In 1986, political influences such as Senator Barry Goldwater sponsored and supported the Goldwater-Nichols Defense Reorganization Act of 1986 that created the United States Special Operations Command (USSOCOM), as the administrative, selection and training support for JSOC and other special operations organizations. In the wake of the terrorist attacks on September 11, 2001 (9/11), Naylor notes former Secretary of Defense, Donald Rumsfeld, was responsible for guiding USSOCOM to take on the global counter terrorist mission and support JSOC, to address the terrorist threat and meet the challenges of the post-9/11 world. JSOC had, until then, existed ‘below the radar’ and was viewed as a cumbersome organization. In the wake of 9/11, it’s reporting to the National Command Authority (NCA) consisting of the American President and Secretary of Defense demanded that it become a much more operationally agile and responsive organization to the NCA leadership – thanks in part to the demands of Rumsfeld.
JSOC has the responsibility to use highly selected and trained special operations forces personnel, combined with a well-honed and focussed ‘all source’ intelligence capability to enable JSOC to respond rapidly to strategic level national requirements. The JSOC Task Force includes the Naval Special Warfare Development Group (DEVGRU), i.e. Seal Team 6; the U.S. Army First Special Operational Detachment or Delta Force; the US Air Force 24th Special Tactics Squadron; units from the Army’s 75th Ranger Regiment; and the 160 Special Operations Aviation Regiment, i.e. Task Force 160. JSOC has a fully integrated command architecture, including intelligence operators and analysts who relentlessly track targets of interest around the globe and seek to provide the ‘actionable intelligence’ that is critical to 3FEA—Find , Fix, Finish, Exploit, Analyse, a cycle that enables a capture or kill mission assignment. As a result, JSOC is designed as an elite commando/raiding force that has a highly honed intelligence capability to undertake low visibility special mission assignments of a tactical nature that has strategic impact. Unlike conventional military forces, JSOC is not designed, equipped or capable of holding ground.

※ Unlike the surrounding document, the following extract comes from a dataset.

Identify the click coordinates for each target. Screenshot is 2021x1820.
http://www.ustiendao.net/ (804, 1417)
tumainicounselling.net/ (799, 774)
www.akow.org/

Like other elite special operations force (SOF) organizations, JSOC’s units are successful due to their intelligence preparation, combined with their individual and team skills. These depend upon the synergy created by combining sound planning, surprise, speed of action and targeted violence. Naylor reveals JSOC’s successes, in particular their ‘man hunting capabilities’ and locating and killing key strategic personalities such as Saddam Hussein, Osama bin Laden and Al Qaeda in Iraq (AQI) leader, Abu Musab al-Zarqawi. (The AQI later morphed into the Islamic State. Through numerous exclusive interviews, Naylor’s ability to penetrate JSOC’s secretive SOF community gives the reader a balanced insight into the activities, political issues, successes, failures and frustrations experienced by JSOC over the past 35 years.
JSOC has been commanded by some of the best-known innovative military leaders of our time, such as General Stanley McChrystal and Admiral William H. McRaven. Naylor acknowledges that the Director of Intelligence for US Central Command, Michael T. Flynn, facilitated the development of a full-spectrum intelligence capability that integrated reconnaissance and surveillance capabilities, as well as humint intelligence capability. Flynn embedded representatives of the Central Intelligence Agency (CIA) into the intelligence architecture to enable the generation of timely and accurate intelligence. Combined with a dedicated and relentless group of elite soldiers, this capacity has enabled JSOC’s continued success to target terrorist leadership, conduct capture or kill operations and disrupt terrorist networks in Afghanistan, Iraq and likely Syria, as well as a host of other nations where they operate.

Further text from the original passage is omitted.